Comment 6 Jesse Keating 2008-04-28 13:48:12 EDT
I still think it's pretty lame that we're just supposed to "know" that it's our own password being prompted for, and not somebody elses. Is it really that much of a big deal to clearly indicate that it's asking for /your/ password?
Comment 7 Paul W. Frields 2008-04-28 13:51:17 EDT
The passive voice used in the dialog boxes results in the language being more easily confused by the user. The following text might decrease those odds: 'An application is attempting to perform an action that requires privileges.
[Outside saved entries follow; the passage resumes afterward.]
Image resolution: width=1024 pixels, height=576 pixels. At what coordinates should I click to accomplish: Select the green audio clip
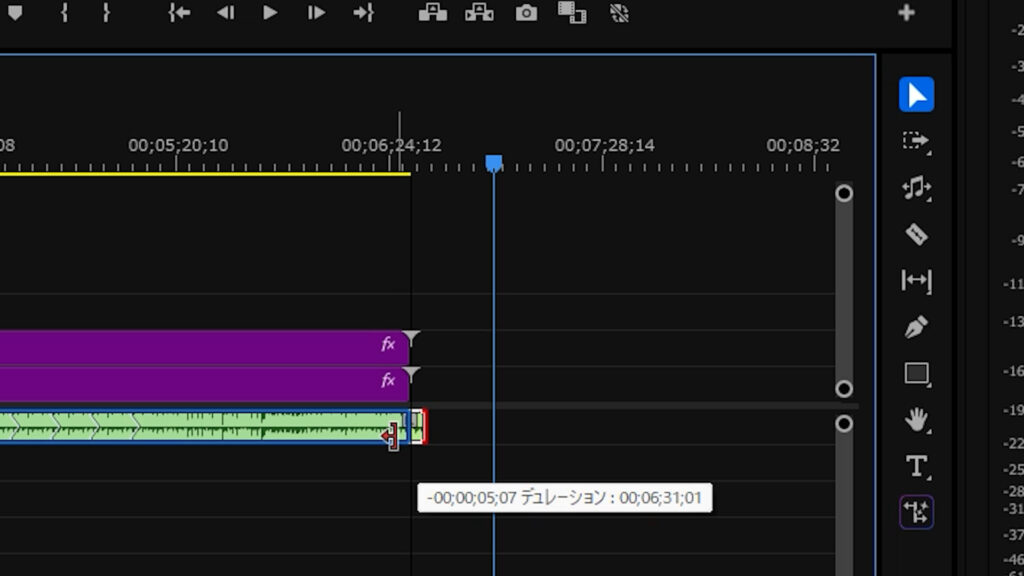tap(200, 427)
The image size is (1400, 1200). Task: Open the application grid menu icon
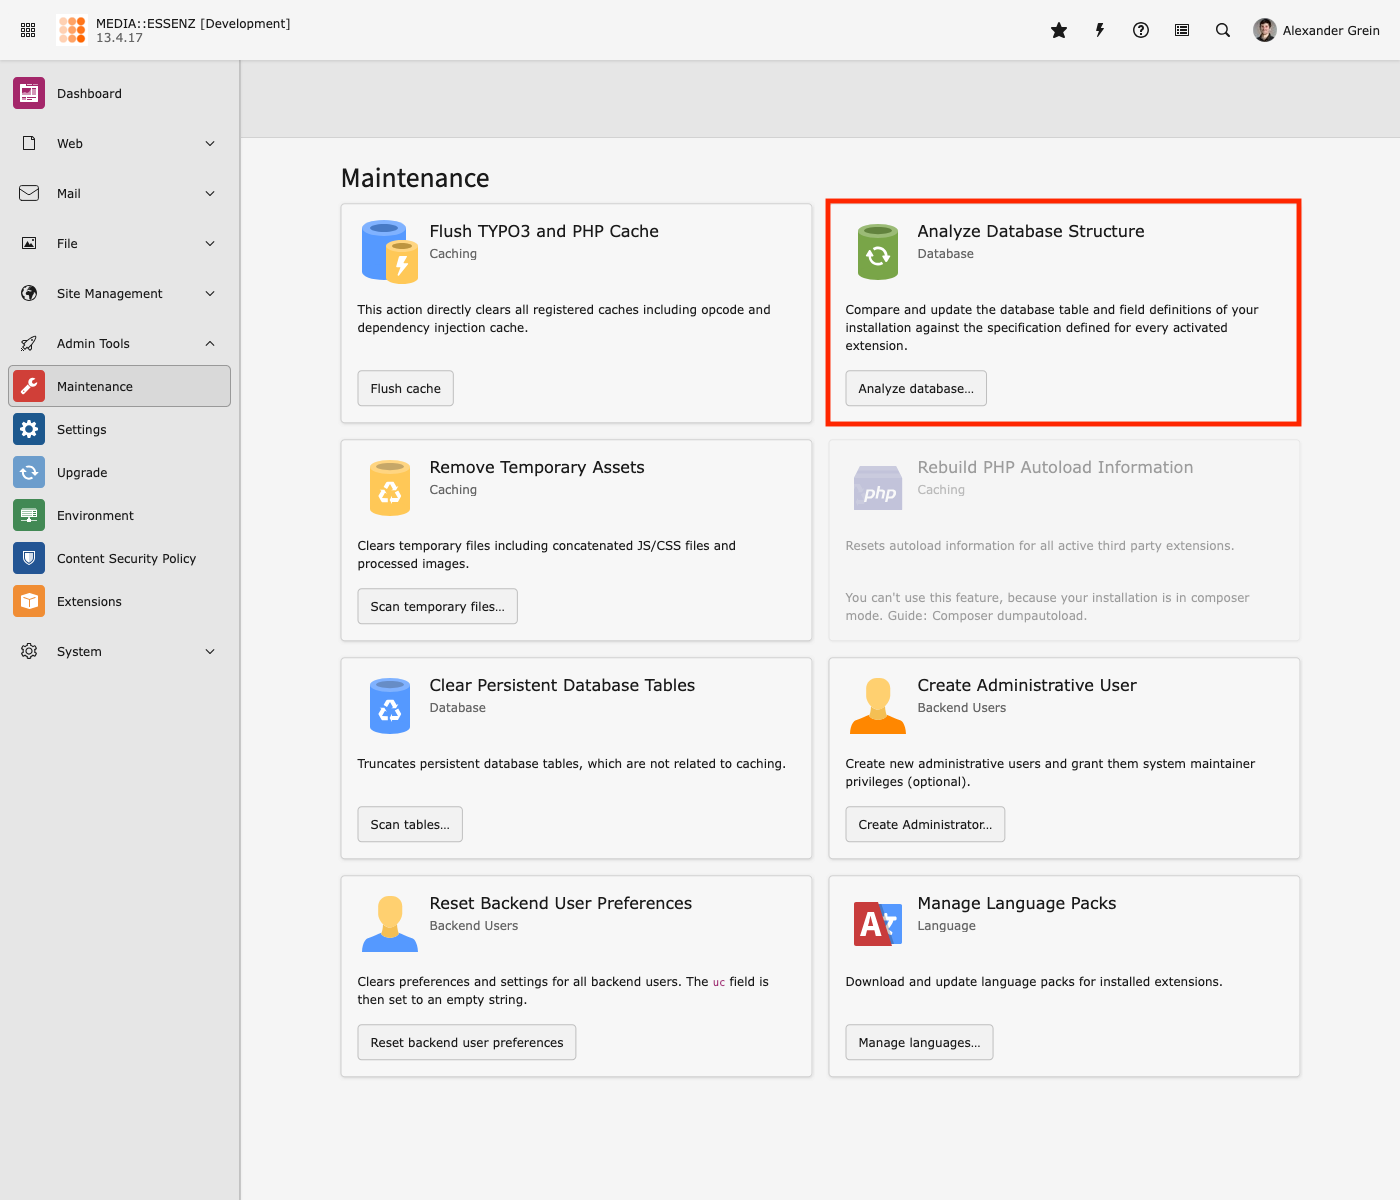coord(28,30)
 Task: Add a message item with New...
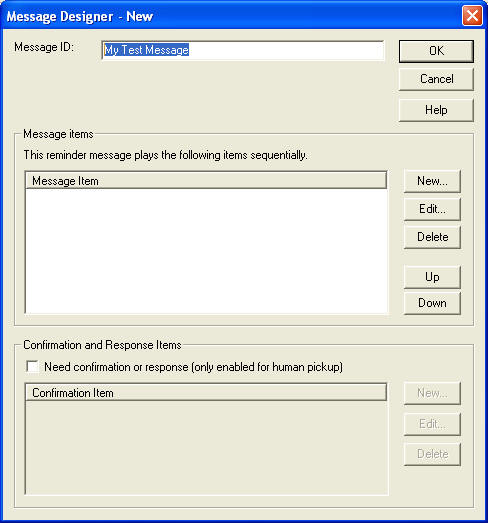(432, 181)
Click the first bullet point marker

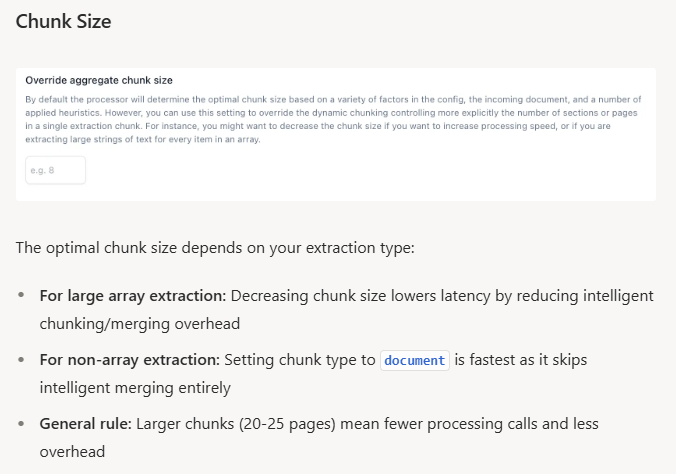(x=22, y=297)
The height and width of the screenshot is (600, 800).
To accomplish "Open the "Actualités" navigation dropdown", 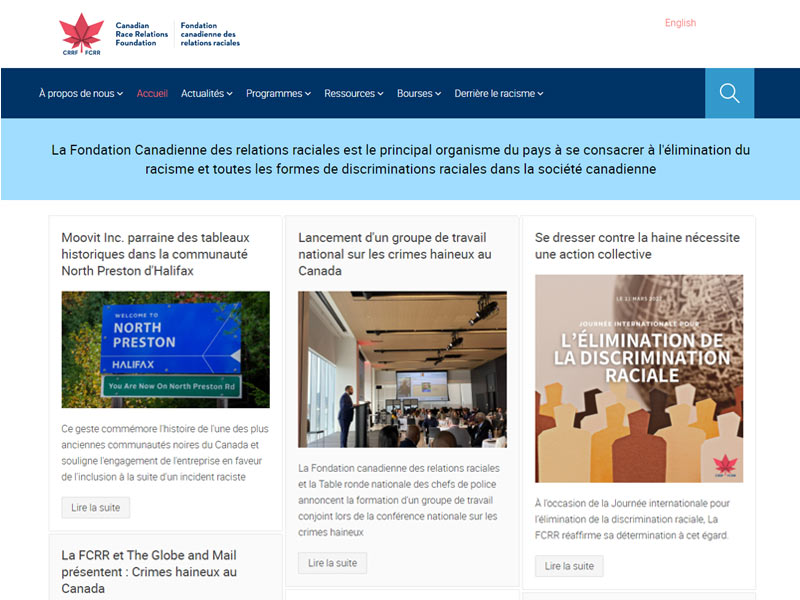I will pyautogui.click(x=206, y=93).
Please authenticate as user "%s" to perform this action.' 'An application is attempting to perform an action that requires privileges. Please authenticate as the super-user to perform this action.' 'An application is attempting to perform an action that requires privileges. Please authenticate as one of the following users to perform this action.'
Comment 8 Paul W. Frields 2008-04-28 13:57:05 EDT
Actually, thinking about it a little more makes me ask why there are multiple forms of this dialog at all. Why not always use the list-box form, with the appropriate required user(s) shown in the dialog? Wouldn't that make much more sense from a usability perspective?
Comment 9 John Poelstra 2008-04-28 13:58:16 EDT
It also says an operation is requested to be performed that requires PRIVILEGES which implies it is asking for something above and beyond what it already has. Privileges is most often understood as 'root'. Some of the examples show the user's name as part of the authorization request. Why can't we use one of those and why can't we help make this easy for people vs. assuming most people have learned incorrectly from all the past systems they have used? :-)
Comment 10 David Zeuthen 2008-04-28 14:11:37 EDT
First, I still think you guys are way too concerned about users already knowing who 'root' is vs. the huge amount of users that hopefully never will learn about such a thing. But, just FWIW, you guys are not alone with this; here's a bug report from another (UNIX programmer of course) http://bugzilla.gnome.org/show_bug.cgi?id=529195 Second, I don't think the RH bugzilla is the appropriate place to discuss HIC and what the user experience should be when there's an upstream bug tracker for this already at gnome.org. Please take your input there (for example that bug I quoted above) and I'd be happy to discuss HIC / review patches there. Third, it's way too late in the game to change this as it would break translations. Closing as UPSTREAM. Take your suggestions there. Thanks.